A política da UFRGS reserva 30% das vagas em todos os cursos a estudantes oriundos do sistema público, sendo que deste porcentual metade deve ser garantida a negros que também tenham frequentado escola pública.

De acordo com a universidade, a ação afirmativa é um instrumento de valorização dos princípios democráticos, do respeito às diferenças e das diversidades sócio-econômicas e étnico-sociais. Para a entidade, enquanto o acesso ao terceiro grau não for universalizado, há necessidade de equilibrar as chances de acesso por parte de setores marginalizados.

Durante o julgamento, os ministros concluíram que essa política está de acordo com o que o tribunal decidiu recentemente ao dar o aval para o sistema de cotas adotado pela Universidade de Brasília (UnB) e pelo Programa Universidade para Todos (Prouni).

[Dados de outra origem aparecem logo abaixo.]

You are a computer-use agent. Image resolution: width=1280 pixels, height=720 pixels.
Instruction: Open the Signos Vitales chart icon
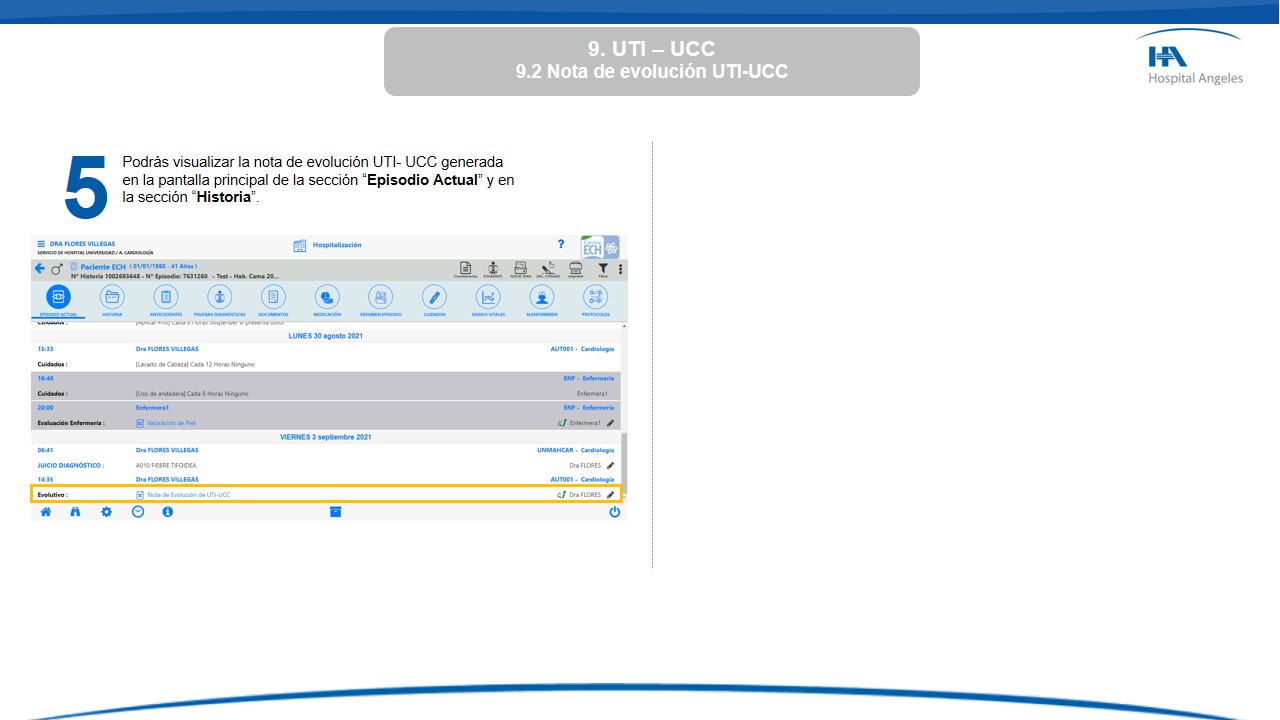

O presidente do STF, Carlos Ayres Britto, disse que a Constituição brasileira tem entre seus princípios proteger a construção de uma sociedade livre, justa, igualitária, com inclusão social e solidária. "A Constituição Federal partiu de uma constatação histórico-cultural: os negros experimentam uma abissal desigualdade", afirmou. "O fato de não sofrer discriminação já é uma vantagem quantitativa que não há nem como quantificar".